▶ [Exercise instructions]:
Go through the material below and copy all lines with "computer".

▶ [Data shown]:
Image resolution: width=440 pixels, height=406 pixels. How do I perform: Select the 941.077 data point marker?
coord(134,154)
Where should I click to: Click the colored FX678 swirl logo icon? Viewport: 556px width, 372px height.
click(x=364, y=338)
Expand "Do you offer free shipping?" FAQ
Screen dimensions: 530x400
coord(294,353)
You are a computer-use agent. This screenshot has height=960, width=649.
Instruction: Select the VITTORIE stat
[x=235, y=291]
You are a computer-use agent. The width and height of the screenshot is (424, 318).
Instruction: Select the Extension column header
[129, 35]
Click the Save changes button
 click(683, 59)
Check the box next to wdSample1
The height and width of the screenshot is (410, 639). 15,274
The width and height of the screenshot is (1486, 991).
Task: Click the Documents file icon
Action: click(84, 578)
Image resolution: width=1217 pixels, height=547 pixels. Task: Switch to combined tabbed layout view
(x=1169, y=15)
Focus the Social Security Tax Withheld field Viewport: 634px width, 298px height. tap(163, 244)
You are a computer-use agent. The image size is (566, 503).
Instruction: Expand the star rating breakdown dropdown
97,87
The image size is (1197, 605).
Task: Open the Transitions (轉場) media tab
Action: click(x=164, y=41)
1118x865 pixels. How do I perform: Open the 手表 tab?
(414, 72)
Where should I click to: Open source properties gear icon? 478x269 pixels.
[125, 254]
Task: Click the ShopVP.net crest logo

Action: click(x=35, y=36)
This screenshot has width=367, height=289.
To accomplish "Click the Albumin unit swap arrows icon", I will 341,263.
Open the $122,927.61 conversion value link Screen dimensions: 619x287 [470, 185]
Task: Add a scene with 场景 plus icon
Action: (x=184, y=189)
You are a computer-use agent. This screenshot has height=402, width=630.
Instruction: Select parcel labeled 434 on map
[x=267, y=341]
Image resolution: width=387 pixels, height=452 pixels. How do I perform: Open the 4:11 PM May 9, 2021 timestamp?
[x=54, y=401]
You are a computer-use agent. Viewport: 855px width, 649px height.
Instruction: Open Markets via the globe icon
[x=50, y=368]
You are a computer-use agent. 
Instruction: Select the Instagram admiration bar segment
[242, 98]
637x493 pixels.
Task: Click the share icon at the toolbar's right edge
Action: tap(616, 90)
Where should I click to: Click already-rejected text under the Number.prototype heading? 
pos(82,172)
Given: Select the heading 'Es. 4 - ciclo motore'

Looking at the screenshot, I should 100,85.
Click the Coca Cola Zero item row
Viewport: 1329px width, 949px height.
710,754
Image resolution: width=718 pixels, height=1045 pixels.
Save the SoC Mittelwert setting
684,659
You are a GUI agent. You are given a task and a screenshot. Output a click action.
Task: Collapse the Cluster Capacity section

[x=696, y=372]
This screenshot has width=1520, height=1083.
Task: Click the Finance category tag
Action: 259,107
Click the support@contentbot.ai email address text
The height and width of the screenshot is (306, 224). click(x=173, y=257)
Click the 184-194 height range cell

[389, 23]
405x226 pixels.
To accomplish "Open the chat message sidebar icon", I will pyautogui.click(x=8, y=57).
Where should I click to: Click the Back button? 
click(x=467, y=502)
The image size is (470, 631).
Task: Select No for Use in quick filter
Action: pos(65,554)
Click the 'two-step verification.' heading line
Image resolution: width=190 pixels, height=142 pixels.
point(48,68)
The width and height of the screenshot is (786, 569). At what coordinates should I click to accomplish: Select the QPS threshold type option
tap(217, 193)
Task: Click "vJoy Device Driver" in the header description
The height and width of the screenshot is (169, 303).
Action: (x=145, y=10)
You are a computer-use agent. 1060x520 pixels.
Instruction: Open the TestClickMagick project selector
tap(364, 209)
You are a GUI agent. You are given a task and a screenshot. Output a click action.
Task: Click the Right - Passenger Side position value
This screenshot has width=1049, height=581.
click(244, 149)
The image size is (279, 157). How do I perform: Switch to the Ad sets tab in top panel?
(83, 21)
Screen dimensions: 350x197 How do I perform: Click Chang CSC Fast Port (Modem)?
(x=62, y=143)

▶ [Task output]:
You are a computer-use agent. This screenshot has height=960, width=649.
You are a computer-use agent. The width and height of the screenshot is (424, 318).
You are a computer-use agent. The image size is (566, 503).
You are a computer-use agent. This screenshot has height=402, width=630.
You are a computer-use agent. Viewport: 855px width, 649px height.
You are a computer-use agent. 
You are a computer-use agent. 1060x520 pixels.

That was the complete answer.